Two Things We Know With Utter Clarity
—Rev. Shari Prestemon, Conference Minister
Grace and peace, dear friends across the Minnesota Conference UCC.
On this day after our state and national elections, I write to all of you profoundly aware of how exhausted and anxious we are as a country and as a community of UCC churches in Minnesota. As this morning dawned, the outcome of our Presidential election was still undecided, and that may yet be the case for at least a couple more days.
This bitter election season, and its unclear result thus far, only compounds the grief and hurt we are all feeling more broadly. The combined weight of a pandemic now re-surging, an economy in trouble, racial injustice painfully still part of our nation’s narrative, and church life so profoundly changed is devastatingly heavy. We feel it in our aching hearts and churning guts. So be gracious to others and with yourself this day. There is a lot we don’t know right now, much we can’t predict, but today I offer two things we do know with utter clarity.
We are a nation painfully divided.
Whoever ultimately emerges as President in this election, we cannot ignore that the closeness of the race reflects a nation deeply and painfully divided. That should concern us all. That division will impact policy-making, relationships, rhetoric, and the national mood far beyond this election. It reflects a lot of serious truths we must reckon with more honestly as a people, ugly things that are hard to stare directly in the face.
That has direct implications for us in the Minnesota Conference UCC, too. Those same divisions are a factor in our own Conference and in the communities where our churches reside. Many of our pastors preach each Sunday to congregations that are politically diverse, or serve within communities where their church represents a clear minority of thought and theology. While others of our churches may be in ‘progressive bubbles’, that experience is clearly a privileged mirage in the larger context of our State. Our Conference, like Minnesota and our nation, is divided (for example) along urban and rural lines. It’s paramount that we as a church find a way to reckon with our own reality, too, and listen more thoughtfully to each other.
God is still with us: today, tomorrow, and forevermore.
That simple and profound truth is the blessed balm we need for our souls. The world around us is chaotic, and so many things we thought we knew seem to be slipping from our grasp. But this central pillar of our faith holds firm: “…neither death, nor life, nor angels, nor rulers, nor things present, nor things to come, nor powers, nor height, nor depth, nor anything else in all creation, will be able to separate us from the love of God in Christ Jesus our Lord.” (Romans 8:38-39)

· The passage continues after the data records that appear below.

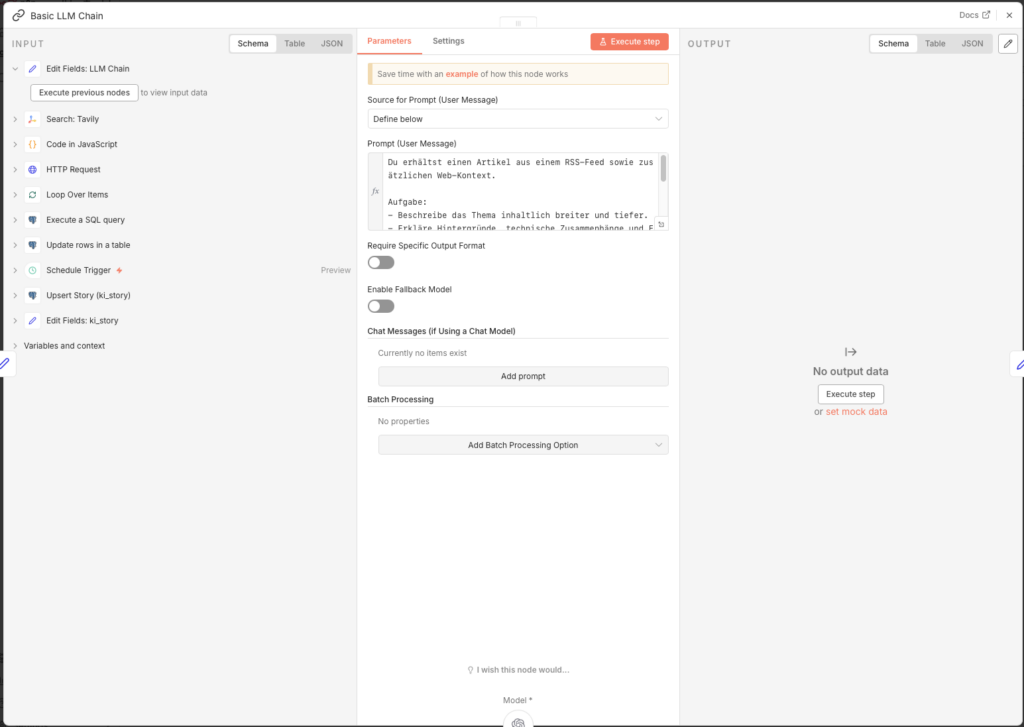This screenshot has width=1024, height=727.
Task: Collapse Edit Fields: LLM Chain item
Action: tap(15, 69)
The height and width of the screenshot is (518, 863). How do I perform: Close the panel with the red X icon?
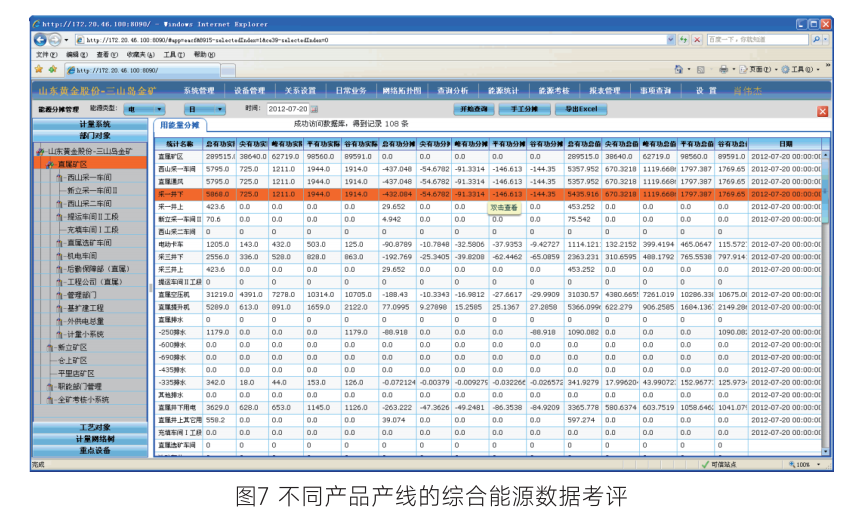pyautogui.click(x=822, y=110)
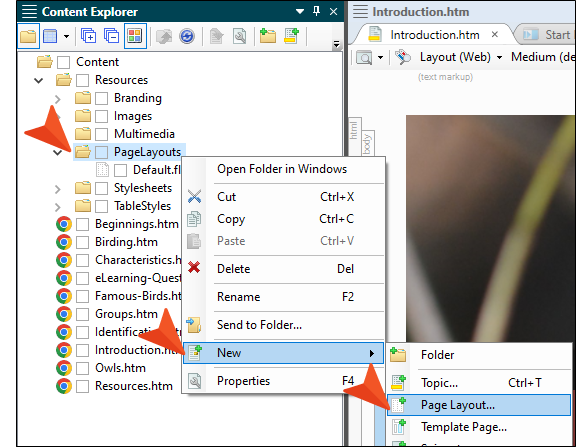Collapse the Resources folder
This screenshot has width=576, height=447.
[39, 80]
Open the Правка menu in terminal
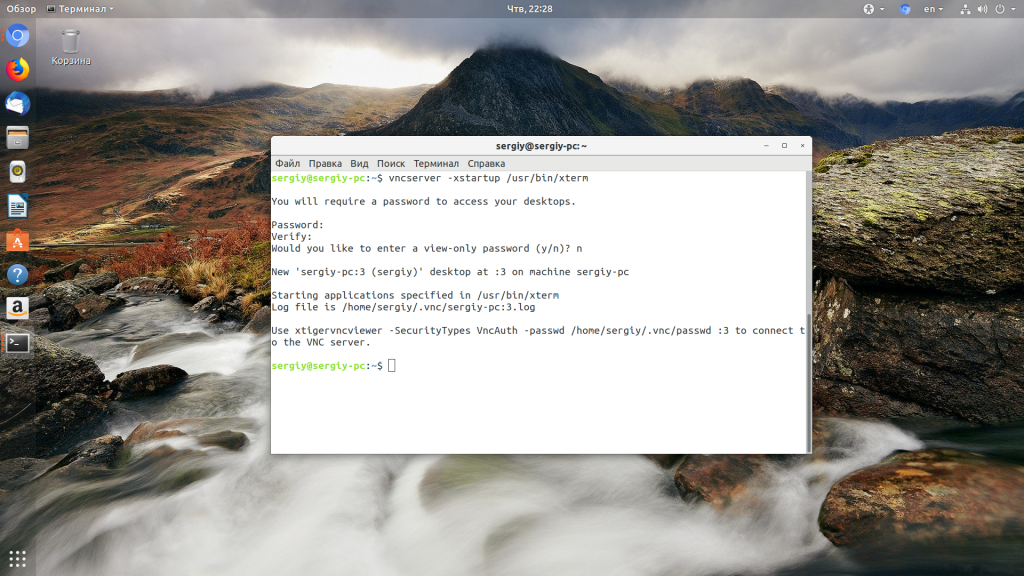This screenshot has width=1024, height=576. point(325,163)
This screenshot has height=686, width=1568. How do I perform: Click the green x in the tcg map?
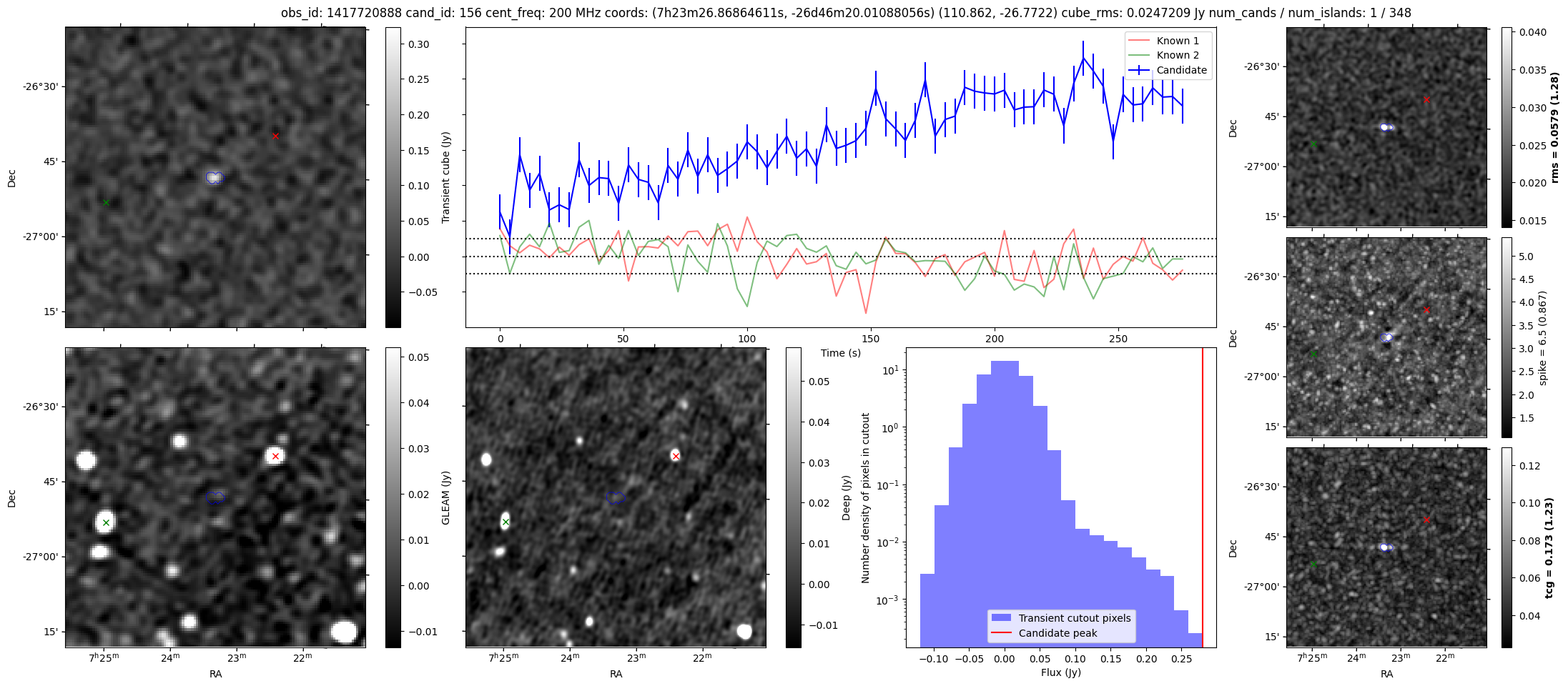point(1313,565)
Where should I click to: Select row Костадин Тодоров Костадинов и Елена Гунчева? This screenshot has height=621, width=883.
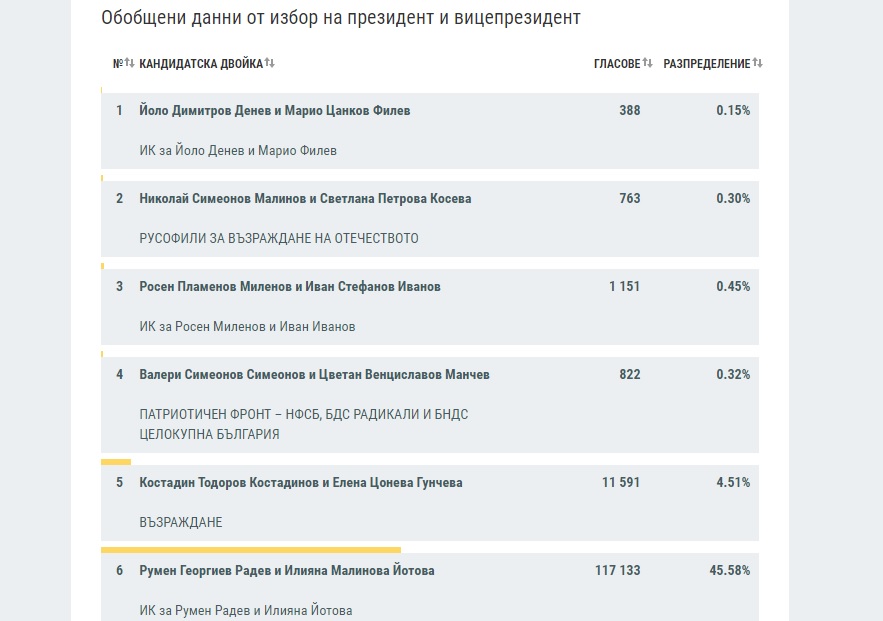(x=430, y=502)
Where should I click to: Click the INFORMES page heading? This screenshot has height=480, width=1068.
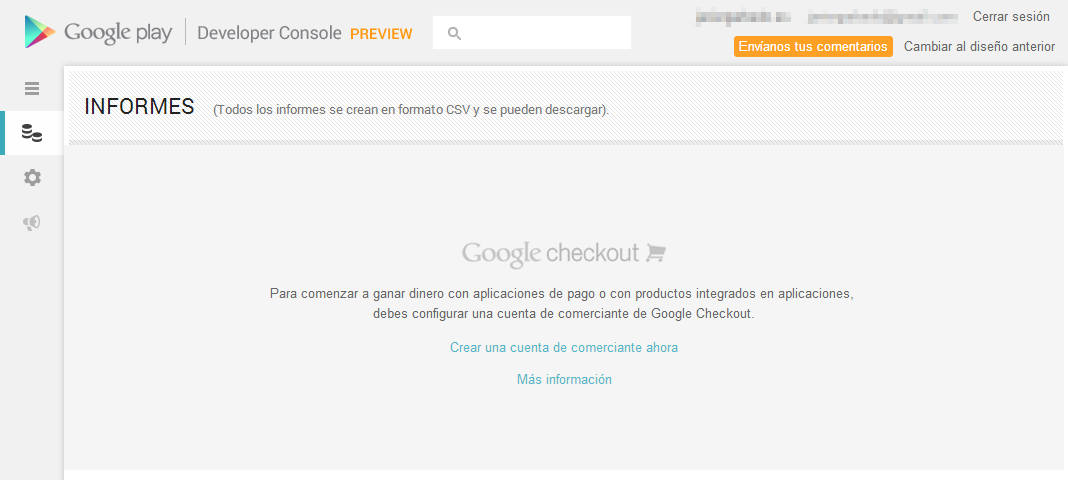click(x=139, y=107)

Today we are shaken. It may feel as if God has not heard our deep cries of lament. Our hope may be diminished. And yet God still is who God has always been. A God who created us to be God’s partners in the creative, redemptive, sometimes agonizing work of justice and peace and mercy. A God who goes to the greatest lengths to deliver & liberate God’s people. A God who grants healing in the most unexpected of places and ways. A God of Resurrection, who wrestles new, abundant life out of desperation and death. A God who works in God’s own time and way, and bids us to be faithful.
Siblings in Christ, let us put our trust in the God whose presence with us remains steady when all else falters, whose all-embracing love forever holds fast. And may we join with God in the daunting work ahead of us all to learn, listen, reckon, and pray together for a future transformed by hope.